# [PROBLEM]
Please reproduce the data below word for word, keeping every line and its order unchanged.

# [EXTRACTED INFORMATION]
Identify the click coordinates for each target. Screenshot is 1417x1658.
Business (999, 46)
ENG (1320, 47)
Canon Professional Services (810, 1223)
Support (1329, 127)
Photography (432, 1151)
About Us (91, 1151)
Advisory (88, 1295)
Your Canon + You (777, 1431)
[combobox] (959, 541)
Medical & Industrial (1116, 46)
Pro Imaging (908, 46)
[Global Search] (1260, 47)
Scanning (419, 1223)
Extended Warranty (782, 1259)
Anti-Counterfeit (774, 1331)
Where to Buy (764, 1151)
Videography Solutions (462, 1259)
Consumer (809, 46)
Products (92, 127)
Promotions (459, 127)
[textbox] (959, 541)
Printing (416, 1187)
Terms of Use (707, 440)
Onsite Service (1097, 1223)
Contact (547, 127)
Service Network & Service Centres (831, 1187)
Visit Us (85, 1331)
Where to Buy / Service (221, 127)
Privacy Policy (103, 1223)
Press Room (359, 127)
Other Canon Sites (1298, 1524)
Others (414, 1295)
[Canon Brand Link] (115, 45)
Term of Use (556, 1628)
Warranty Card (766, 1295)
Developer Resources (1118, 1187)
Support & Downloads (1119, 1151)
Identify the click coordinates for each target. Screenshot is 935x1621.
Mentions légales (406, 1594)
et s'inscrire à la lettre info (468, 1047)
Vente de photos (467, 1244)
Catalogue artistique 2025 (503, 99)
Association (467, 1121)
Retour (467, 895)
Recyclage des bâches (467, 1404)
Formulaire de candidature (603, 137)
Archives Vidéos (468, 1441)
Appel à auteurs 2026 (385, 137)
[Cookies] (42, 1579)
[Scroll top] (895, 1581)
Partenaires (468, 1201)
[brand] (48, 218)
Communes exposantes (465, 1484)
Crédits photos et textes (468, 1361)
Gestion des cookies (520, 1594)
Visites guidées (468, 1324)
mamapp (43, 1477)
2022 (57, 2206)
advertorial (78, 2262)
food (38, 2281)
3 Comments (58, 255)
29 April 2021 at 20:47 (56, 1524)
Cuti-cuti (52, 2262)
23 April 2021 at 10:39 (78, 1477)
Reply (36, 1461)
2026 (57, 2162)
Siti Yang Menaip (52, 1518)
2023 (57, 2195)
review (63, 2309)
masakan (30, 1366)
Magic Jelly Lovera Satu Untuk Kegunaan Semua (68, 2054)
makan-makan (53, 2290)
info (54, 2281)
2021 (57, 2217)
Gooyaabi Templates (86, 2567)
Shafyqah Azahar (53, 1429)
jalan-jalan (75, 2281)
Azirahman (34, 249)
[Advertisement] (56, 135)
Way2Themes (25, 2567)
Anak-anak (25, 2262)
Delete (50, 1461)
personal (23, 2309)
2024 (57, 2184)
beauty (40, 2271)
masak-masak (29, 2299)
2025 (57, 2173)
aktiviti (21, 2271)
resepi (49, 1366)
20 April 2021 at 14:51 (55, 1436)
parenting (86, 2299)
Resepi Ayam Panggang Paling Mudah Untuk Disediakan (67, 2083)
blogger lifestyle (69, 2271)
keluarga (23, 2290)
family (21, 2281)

# [SOLUTION TO THE PROBLEM]
Identify the click coordinates for each target. Screenshot is 1417x1658.
Business (999, 46)
ENG (1320, 47)
Canon Professional Services (810, 1223)
Support (1329, 127)
Photography (432, 1151)
About Us (91, 1151)
Advisory (88, 1295)
Your Canon + You (777, 1431)
[combobox] (959, 541)
Medical & Industrial (1116, 46)
Pro Imaging (908, 46)
[Global Search] (1260, 47)
Scanning (419, 1223)
Extended Warranty (782, 1259)
Anti-Counterfeit (774, 1331)
Where to Buy (764, 1151)
Videography Solutions (462, 1259)
Consumer (809, 46)
Products (92, 127)
Promotions (459, 127)
[textbox] (959, 541)
Printing (416, 1187)
Terms of Use (707, 440)
Onsite Service (1097, 1223)
Contact (547, 127)
Service Network & Service Centres (831, 1187)
Visit Us (85, 1331)
Where to Buy / Service (221, 127)
Privacy Policy (103, 1223)
Press Room (359, 127)
Other Canon Sites (1298, 1524)
Others (414, 1295)
[Canon Brand Link] (115, 45)
Term of Use (556, 1628)
Warranty Card (766, 1295)
Developer Resources (1118, 1187)
Support & Downloads (1119, 1151)
Identify the click coordinates for each target. Screenshot is 935x1621.
Mentions légales (406, 1594)
et s'inscrire à la lettre info (468, 1047)
Vente de photos (467, 1244)
Catalogue artistique 2025 (503, 99)
Association (467, 1121)
Retour (467, 895)
Recyclage des bâches (467, 1404)
Formulaire de candidature (603, 137)
Archives Vidéos (468, 1441)
Appel à auteurs 2026 (385, 137)
[Cookies] (42, 1579)
[Scroll top] (895, 1581)
Partenaires (468, 1201)
[brand] (48, 218)
Communes exposantes (465, 1484)
Crédits photos et textes (468, 1361)
Gestion des cookies (520, 1594)
Visites guidées (468, 1324)
mamapp (43, 1477)
2022 (57, 2206)
advertorial (78, 2262)
food (38, 2281)
3 Comments (58, 255)
29 April 2021 at 20:47 (56, 1524)
Cuti-cuti (52, 2262)
23 April 2021 at 10:39 (78, 1477)
Reply (36, 1461)
2026 (57, 2162)
Siti Yang Menaip (52, 1518)
2023 (57, 2195)
review (63, 2309)
masakan (30, 1366)
Magic Jelly Lovera Satu Untuk Kegunaan Semua (68, 2054)
makan-makan (53, 2290)
info (54, 2281)
2021 (57, 2217)
Gooyaabi Templates (86, 2567)
Shafyqah Azahar (53, 1429)
jalan-jalan (75, 2281)
Azirahman (34, 249)
[Advertisement] (56, 135)
Way2Themes (25, 2567)
Anak-anak (25, 2262)
Delete (50, 1461)
personal (23, 2309)
2024 (57, 2184)
beauty (40, 2271)
masak-masak (29, 2299)
2025 (57, 2173)
aktiviti (21, 2271)
resepi (49, 1366)
20 April 2021 at 14:51 (55, 1436)
parenting (86, 2299)
Resepi Ayam Panggang Paling Mudah Untuk Disediakan (67, 2083)
blogger lifestyle (69, 2271)
keluarga (23, 2290)
family (21, 2281)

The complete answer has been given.